Plants glabrous. Leaves (3-)5-20(-35) × (0.5-)1.5-5 cm; blade elliptic or narrowly ovate to ovate. Pedicels glabrous. Flowers: calyx glabrous; corolla tube yellow with red to maroon, thin, wavy ring, lobes magenta to lavender, 7-18(-20) mm; filament tube yellow, 1.7-2.7 mm; anthers (4.5-)5-8.5 mm; pollen sacs usually yellow, at least apically, sometimes maroon or faintly purplish, often with pink to maroon speckles or lines abaxially, connective maroon. 2n = 88, 132.

Flowering late spring-summer. Moist tidal flats, marshes, stream banks, slopes and cliffs mainly in meadows or grassy areas in or near conifer woodlands; of conservation concern; 0-1800 m; B.C.; Alaska, Calif., Oreg., Wash.

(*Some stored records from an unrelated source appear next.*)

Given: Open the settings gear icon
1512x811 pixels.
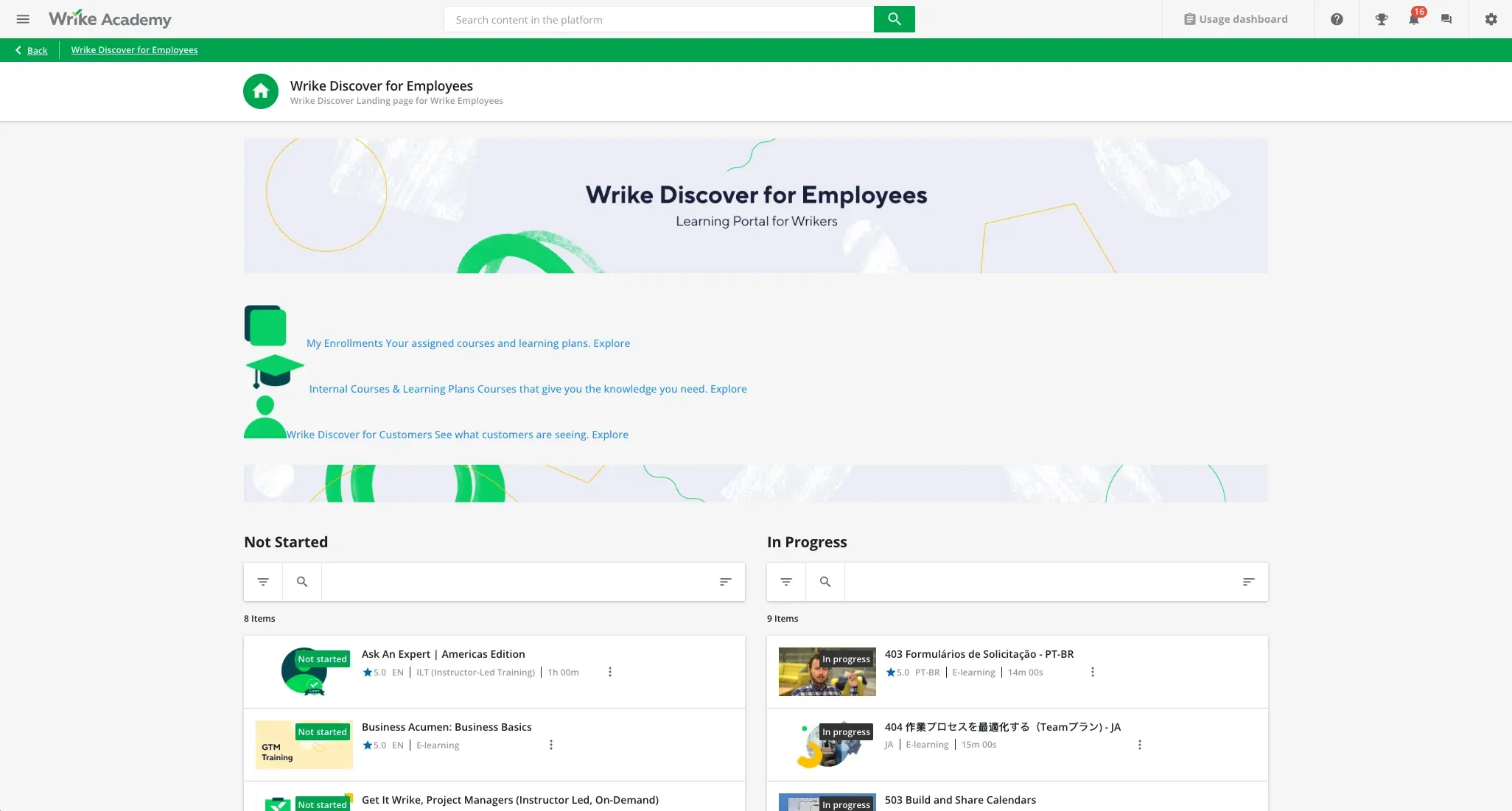Looking at the screenshot, I should [x=1491, y=19].
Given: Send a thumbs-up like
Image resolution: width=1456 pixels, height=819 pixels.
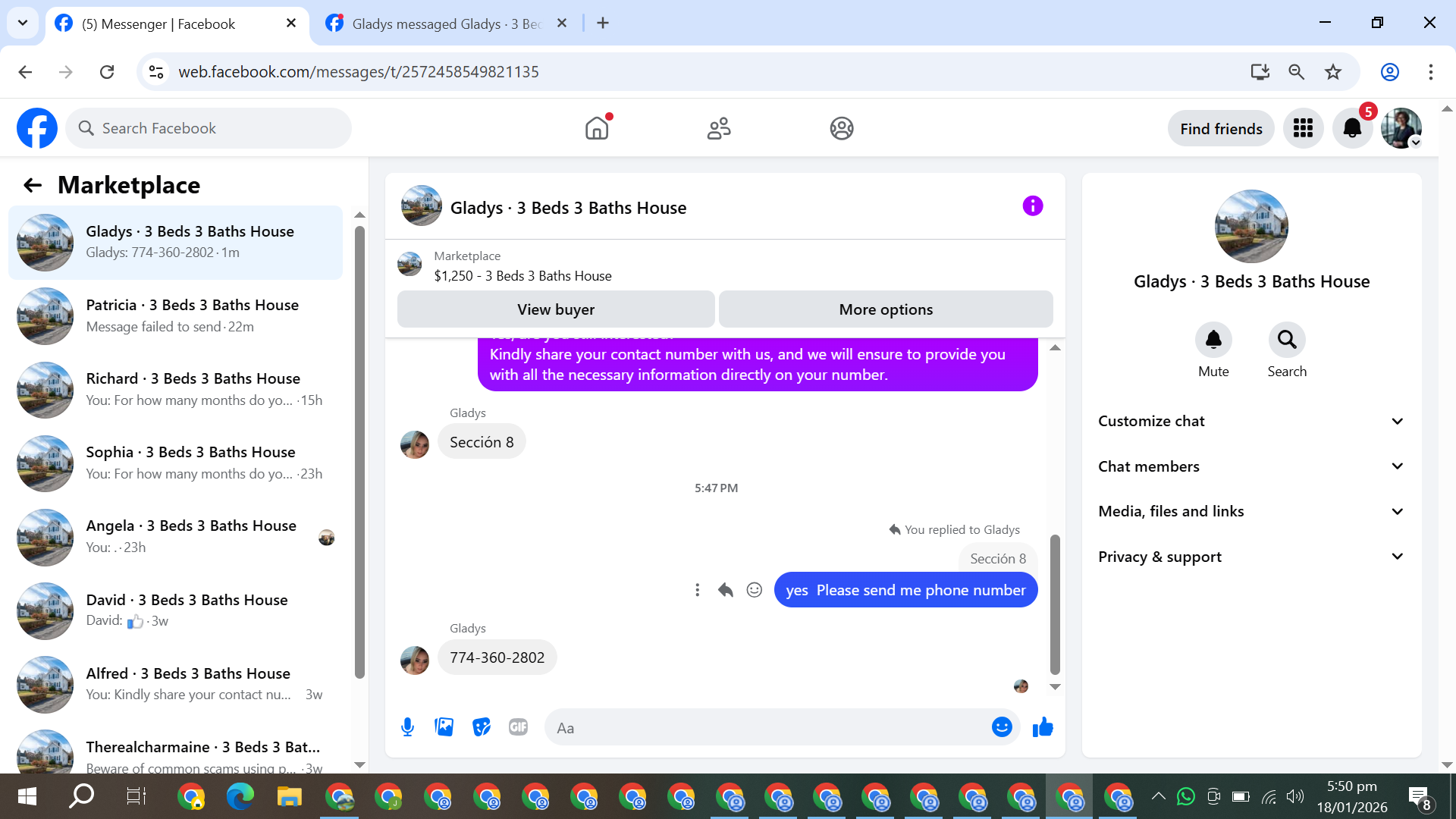Looking at the screenshot, I should pos(1043,727).
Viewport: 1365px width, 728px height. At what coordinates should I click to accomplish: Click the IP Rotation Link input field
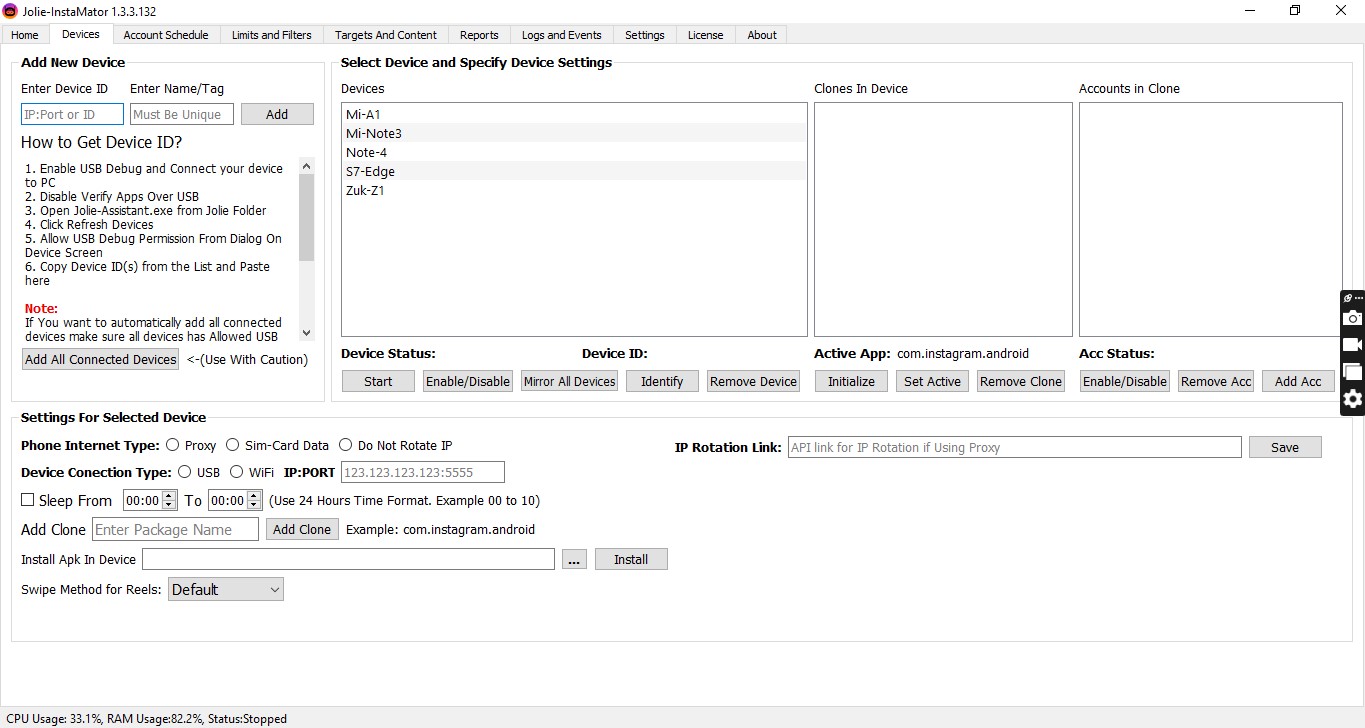pos(1014,448)
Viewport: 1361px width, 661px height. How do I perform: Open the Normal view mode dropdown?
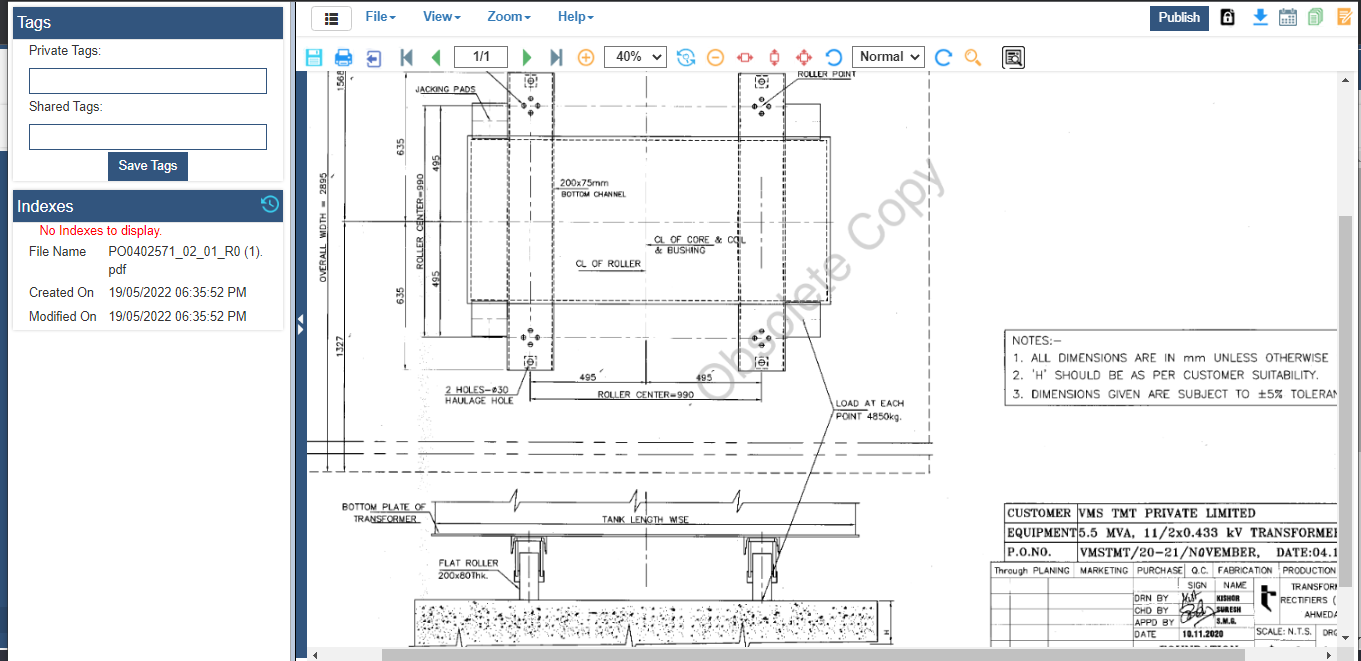[x=888, y=57]
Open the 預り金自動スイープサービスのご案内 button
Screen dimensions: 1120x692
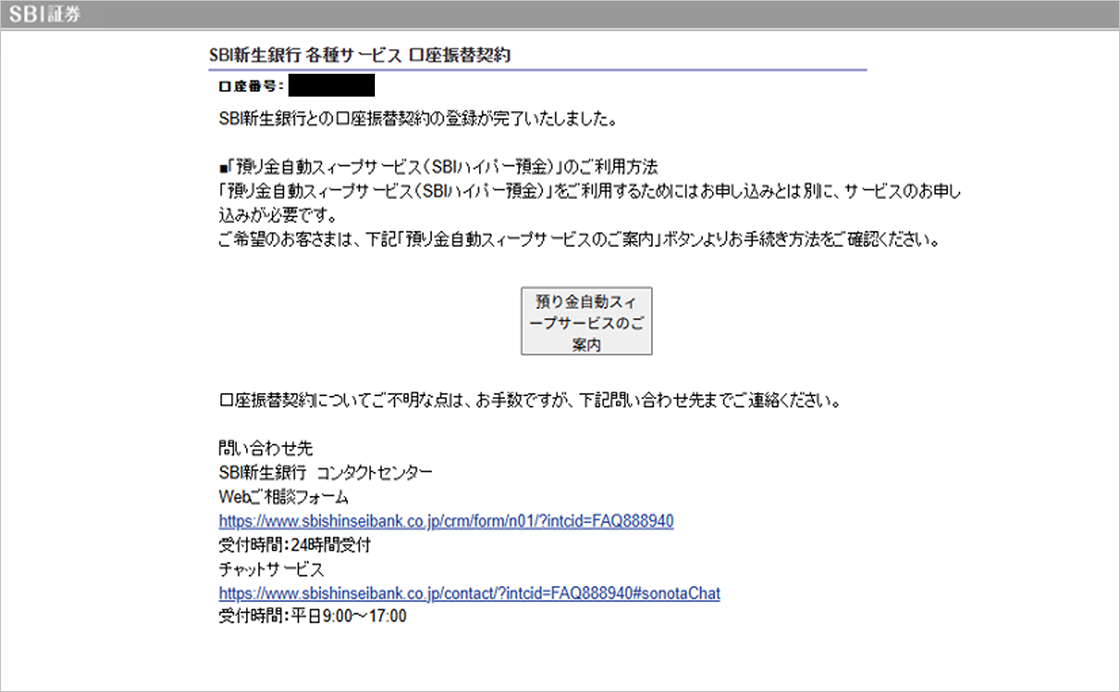tap(586, 322)
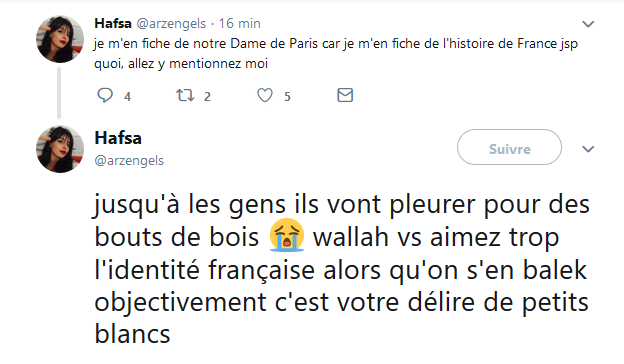Image resolution: width=624 pixels, height=364 pixels.
Task: Like the tweet with the heart icon
Action: click(x=265, y=95)
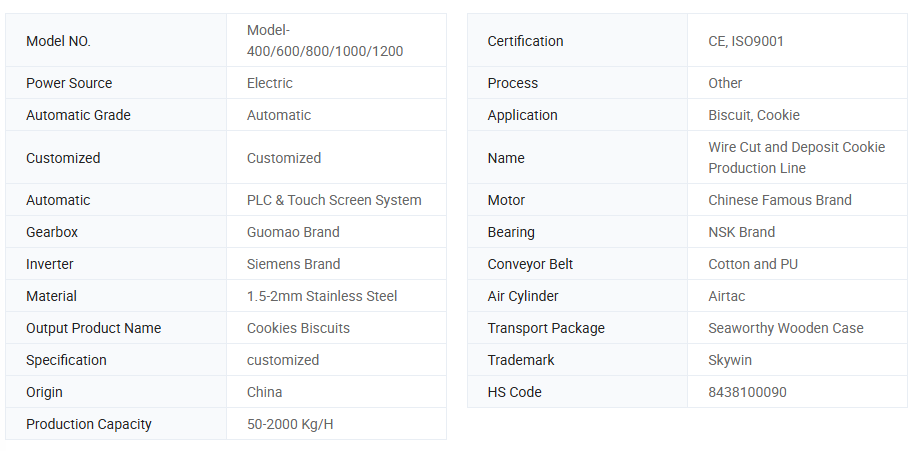Select the Siemens Brand inverter value
The height and width of the screenshot is (451, 917).
[x=293, y=264]
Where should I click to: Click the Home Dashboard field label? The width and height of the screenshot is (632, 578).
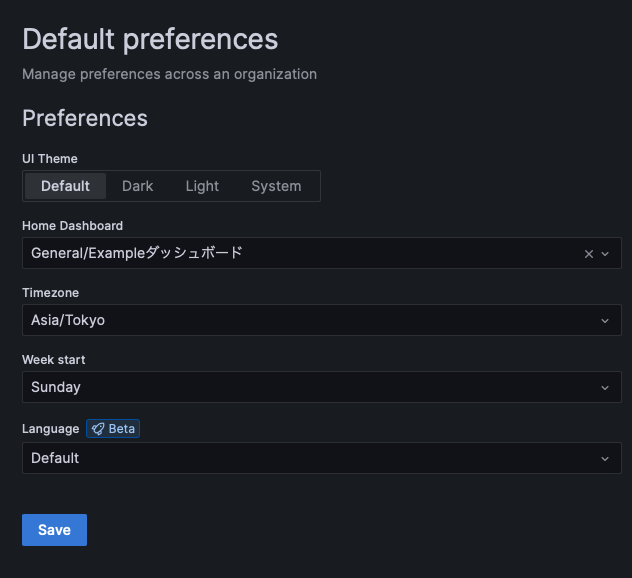(73, 226)
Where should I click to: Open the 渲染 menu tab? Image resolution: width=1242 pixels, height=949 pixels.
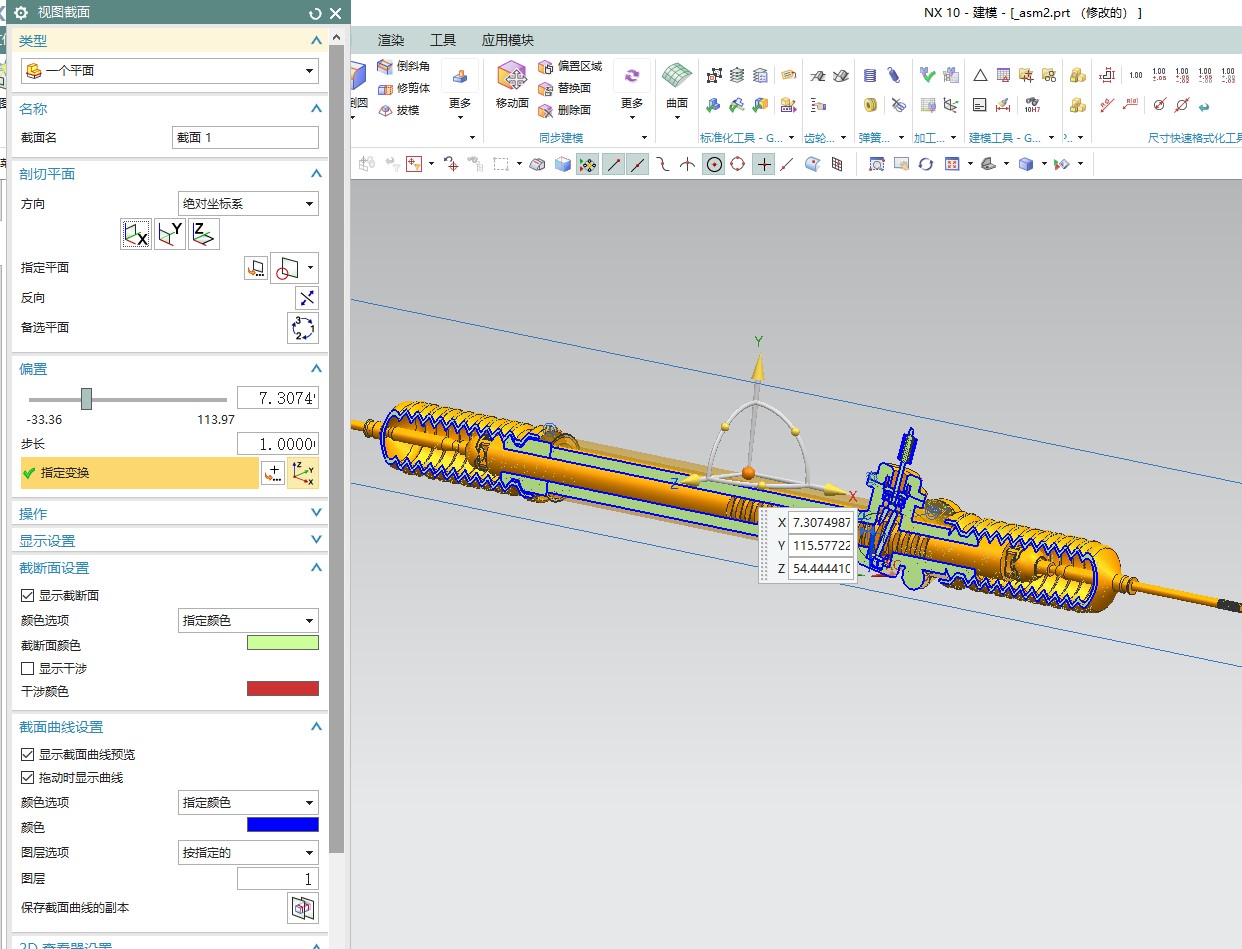pyautogui.click(x=391, y=40)
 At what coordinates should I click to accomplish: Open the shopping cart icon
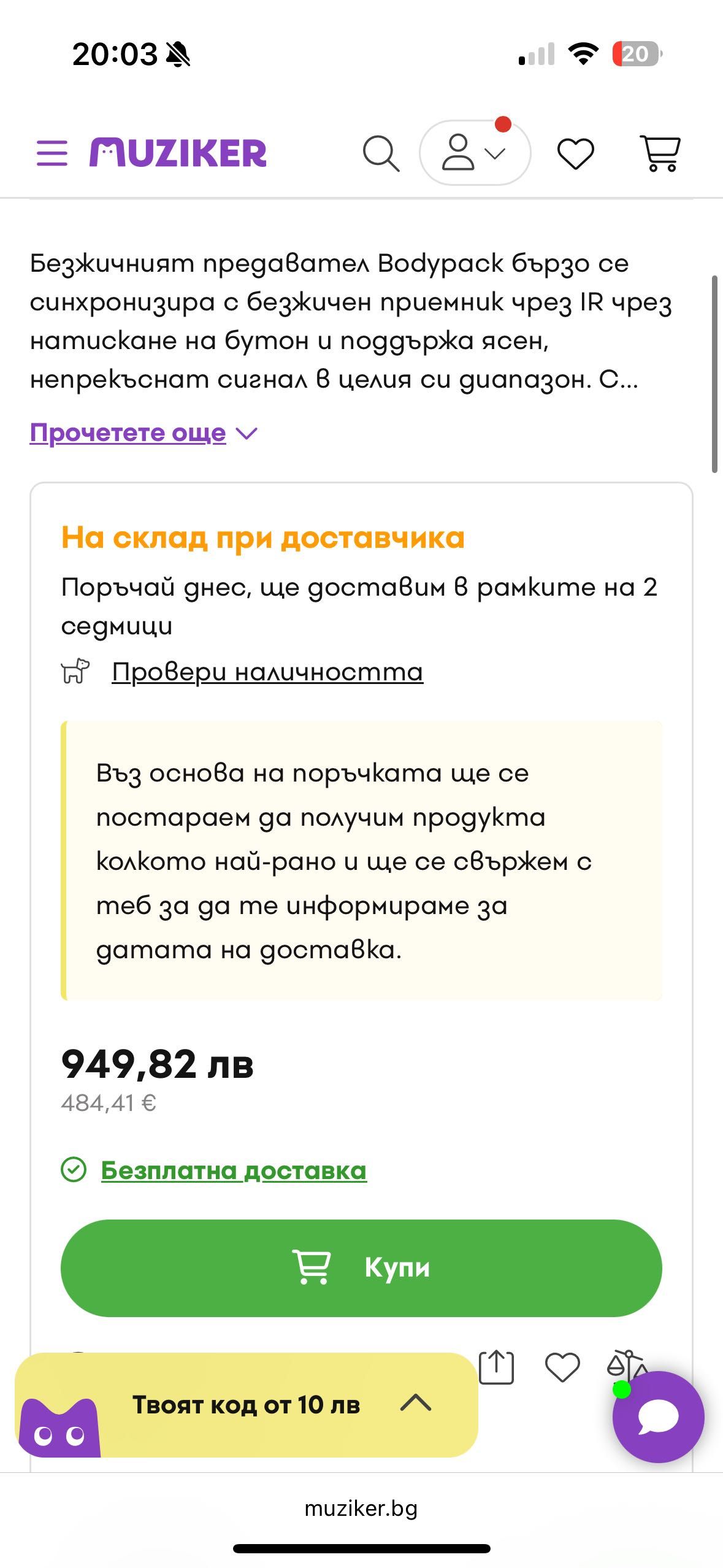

Variety macrocarpum is a coastal polyploid. It ranges from Kodiak Island of south-central Alaska southward (including many islands) through British Columbia and western Washington to western Oregon. H. J. Thompson (1953) improperly lectotypified var. macrocarpum on a W. H. Brewer (217, GH) collection from the Santa Susana Mountains, Ventura County, California, even though the name was based solely upon a W. H. Dall (GH) collection from Middleton Island, Valdez-Cordova County, Alaska. The coastal phase in Alaska has larger leaves and generally taller plants; away from the immediate coast, it grades quickly into the more typical, shorter plants with smaller leaves. Plants at high elevations and well away from the coast are even smaller (only 0.6 dm tall) with leaves only about 3 cm long. The high-elevation, ecotypic extremes are genetically fixed (T. A. Suttill and G. A. Allen 1992) but do not seem worthy of taxonomic recognition. Some individuals near Anchorage have maroon pollen sacs (compare LePage 23112 and LePage 23113, DAO).